As thus alleged it is clear that, while the utterance in
effect also imputed on her the commission of adultery,
the offended party being a married woman, the
disreputable conduct she was particularly charged
with was the crime of prostitution, not adultery. And it
may be pointed out that prostitution and adultery are
not one and the same thing, the first is a crime
against public morals, committed by a woman,
whether married or not, who, for money or profit,
habitually indulges in sexual intercourse or lascivious
conduct, whereas adultery is in the nature of a private
offense committed by a married woman who shall
have sexual intercourse with a man not her husband.
In short, the essential element in prostitution is not
simply a woman's entering into marital relations with a
man other than her husband, if she happens to be
married, but the existence of pecuniary or financial
gain as inducement to, or consideration for, that
woman's engaging in sexual activities. Thus, to call a
married woman a prostitute is not merely to proclaim
her an adulteress a violator of her marital vows: it is to
charge her of having committed an offense against
public morals, of moral degeneracy far exceeding that
involved in the maintenance of adulterous relations.

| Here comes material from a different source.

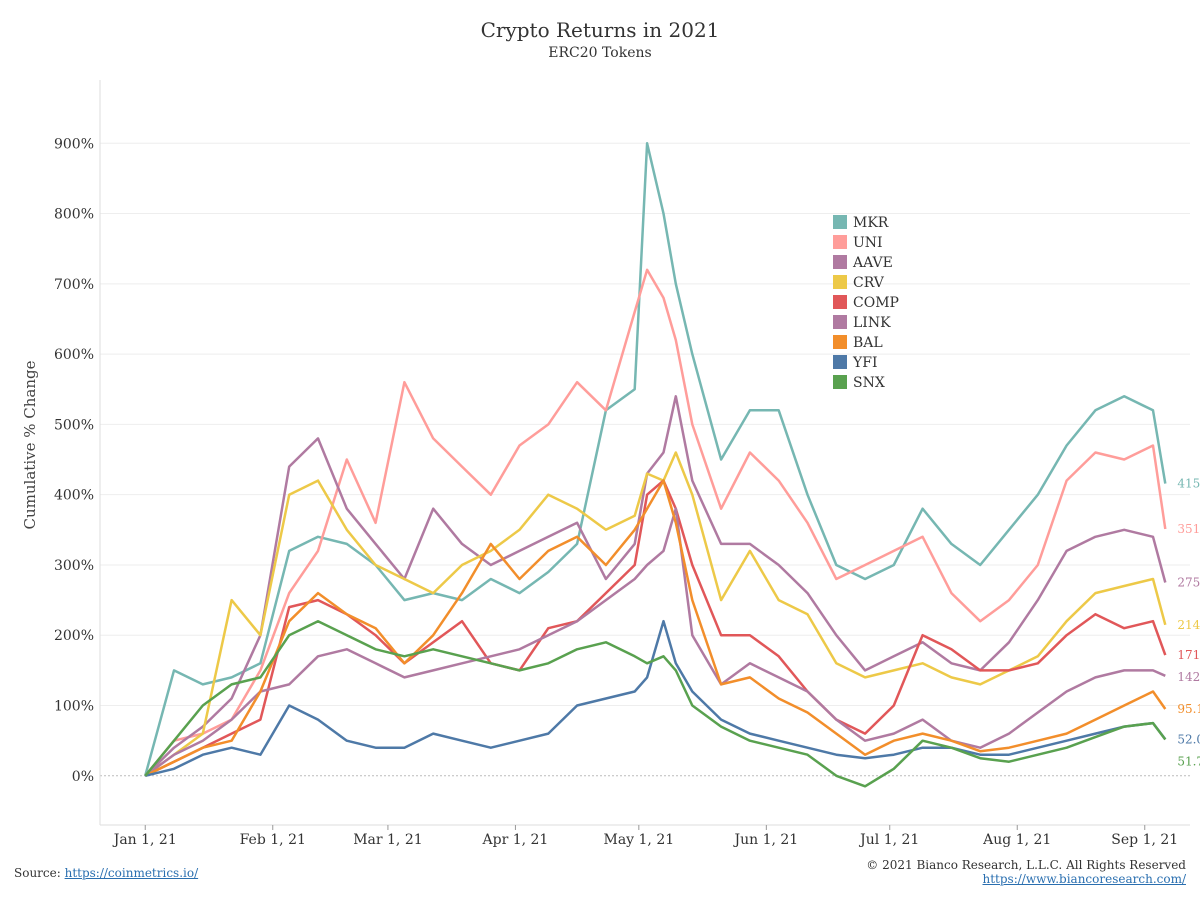 The height and width of the screenshot is (900, 1200). What do you see at coordinates (1016, 840) in the screenshot?
I see `x-tick-label: Aug 1, 21` at bounding box center [1016, 840].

It appearing from the recital of the information that the
alleged defamatory remark by the accused
specifically imputed upon the offended party the
commission of prostitution, which is a public crime
that can be prosecuted de oficio, the information filed
under the signature of the Assistant City Fiscal duly
conferred jurisdiction upon the lower court to try the
case. (Emphasis supplied)
This ruling is a mere reiteration of previous pronouncements made
by this Honorable Court in People v. Santos, 98 Phil. 11
and Mangila v. Lantik, 30 SCRA 82. Still for another reason,
assuming arguendo that adultery which is a private crime, and
prostitution which is a public crime, are both imputed to
complainant, criminal action may still be instituted without her
complaint because public interest, which is always paramount to
private interest, so requires (People v. Yu, 1 SCRA 199).

It must be noted that it is only when derogatory remarks clearly and


categorically reflect the elements constituting adultery would the
complaint for libel by the offended party be necessary to
commence prosecution (People v. Padilla, 105 Phil. 45). In this
case, however, the derogatory remarks of accused-respondent, not
only do not clearly show the elements of adultery, but on the
contrary, such remarks indubitably impute the crime of prostitution.

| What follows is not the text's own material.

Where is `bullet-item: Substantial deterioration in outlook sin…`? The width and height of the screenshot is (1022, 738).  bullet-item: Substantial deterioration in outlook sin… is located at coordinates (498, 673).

Therefore, the information for libel can be filed without the
complaint of the offended party. 5
The submission of the Solicitor General is well taken. Indeed, the words quoted in the
information are indubitably an imputation of the crime of prostitution which can be
prosecuted de oficio.
WHEREFORE, the petition is granted, the order dismissing Criminal Case No. 40117
of the City Court of Cagayan de Oro City is set aside, and the respondent judge, Hon.
Antonio A. Orcullo, is ordered to reinstate said criminal case and to try the same on the
merits.
SO ORDERED.
Teehankee (Chairman), Makasiar, Guerrero, Melencio-Herrera and Plana JJ., concur.